The plans call for $1 billion in investments through 2016, some of which could be recovered through federal funding. As part of the $1 billion, Con Edison has already committed to spend $250 million this year and next on storm protection measures. The company said it was also committed to providing customers with more accurate, individual restoration times, as well as offering text messaging and other mobile communications for customers who prefer them.
To provide initial funding for the storm-protection effort, Con Edison proposed one-year delivery rates for electric, gas and steam services. The submission of new rate plans, which was delayed due to the company’s focus on recovery from Sandy, reflects Con Edison’s cost-control efforts and its obligation to invest in its systems for customers.
The rate plans, subject to an 11-month review by the PSC and other interested parties, would cover the period January 1, 2014 to December 31, 2014.
The filing seeks an additional $375 million in revenue to run the electric delivery system, the company’s smallest electric delivery rate request since 2004, which would represent an overall customer bill increase of 3.3 percent. The typical monthly bill for a New York City resident (300 kWhr) would rise from $81.64 to $84.55; for a typical Westchester residential customer (450 kWhr), the monthly bill would rise from $114.41 to $118.00. The typical monthly bill for a small business (600kWhr) would rise from $157.55 to $169.31.
The company expects the increase to be mitigated when certain contracts with non-utility generator units begin to expire in 2014. The expiration of these contracts is expected to save customers an estimated $46 million in 2014, and more in future years.

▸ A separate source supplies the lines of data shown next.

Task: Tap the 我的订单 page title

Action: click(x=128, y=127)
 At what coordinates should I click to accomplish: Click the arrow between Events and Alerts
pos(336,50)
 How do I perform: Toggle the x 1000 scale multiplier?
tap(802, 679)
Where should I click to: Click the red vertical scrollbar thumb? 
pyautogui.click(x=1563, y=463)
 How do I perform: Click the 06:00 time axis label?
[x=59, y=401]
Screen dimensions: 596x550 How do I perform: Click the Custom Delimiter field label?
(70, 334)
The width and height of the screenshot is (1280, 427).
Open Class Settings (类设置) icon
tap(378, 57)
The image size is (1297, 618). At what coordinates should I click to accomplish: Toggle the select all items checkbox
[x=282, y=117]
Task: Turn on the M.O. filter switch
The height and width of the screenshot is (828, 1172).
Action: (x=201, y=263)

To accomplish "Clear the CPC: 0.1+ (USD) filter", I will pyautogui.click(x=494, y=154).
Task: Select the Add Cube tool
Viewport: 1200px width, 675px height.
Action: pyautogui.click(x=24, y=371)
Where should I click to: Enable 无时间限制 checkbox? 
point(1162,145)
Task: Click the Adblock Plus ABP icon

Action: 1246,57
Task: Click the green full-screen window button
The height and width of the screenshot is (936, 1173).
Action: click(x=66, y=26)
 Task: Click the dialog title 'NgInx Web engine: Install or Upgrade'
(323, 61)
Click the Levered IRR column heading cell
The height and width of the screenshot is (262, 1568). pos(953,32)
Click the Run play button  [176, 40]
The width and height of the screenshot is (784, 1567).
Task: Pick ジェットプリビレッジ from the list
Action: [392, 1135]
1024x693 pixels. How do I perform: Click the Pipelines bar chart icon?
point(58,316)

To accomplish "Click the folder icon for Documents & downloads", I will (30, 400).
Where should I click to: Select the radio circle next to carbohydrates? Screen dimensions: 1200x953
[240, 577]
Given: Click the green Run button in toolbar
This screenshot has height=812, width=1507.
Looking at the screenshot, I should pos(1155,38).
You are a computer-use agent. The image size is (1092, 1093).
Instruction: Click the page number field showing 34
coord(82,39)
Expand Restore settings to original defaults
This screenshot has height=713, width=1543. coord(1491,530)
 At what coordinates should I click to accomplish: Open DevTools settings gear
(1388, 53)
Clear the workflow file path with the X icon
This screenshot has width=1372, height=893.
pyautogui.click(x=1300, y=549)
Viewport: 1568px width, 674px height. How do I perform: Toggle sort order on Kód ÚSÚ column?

The filing also includes plans for about $800 million of storm-protection capital expenditures through 2016 for the electric system, including projects to place certain overhead distribution lines below ground; increase the height of flood walls for certain facilities; raise critical equipment; install submersible equipment; install additional switches and related smart grid technology; and reconfigure certain distribution networks.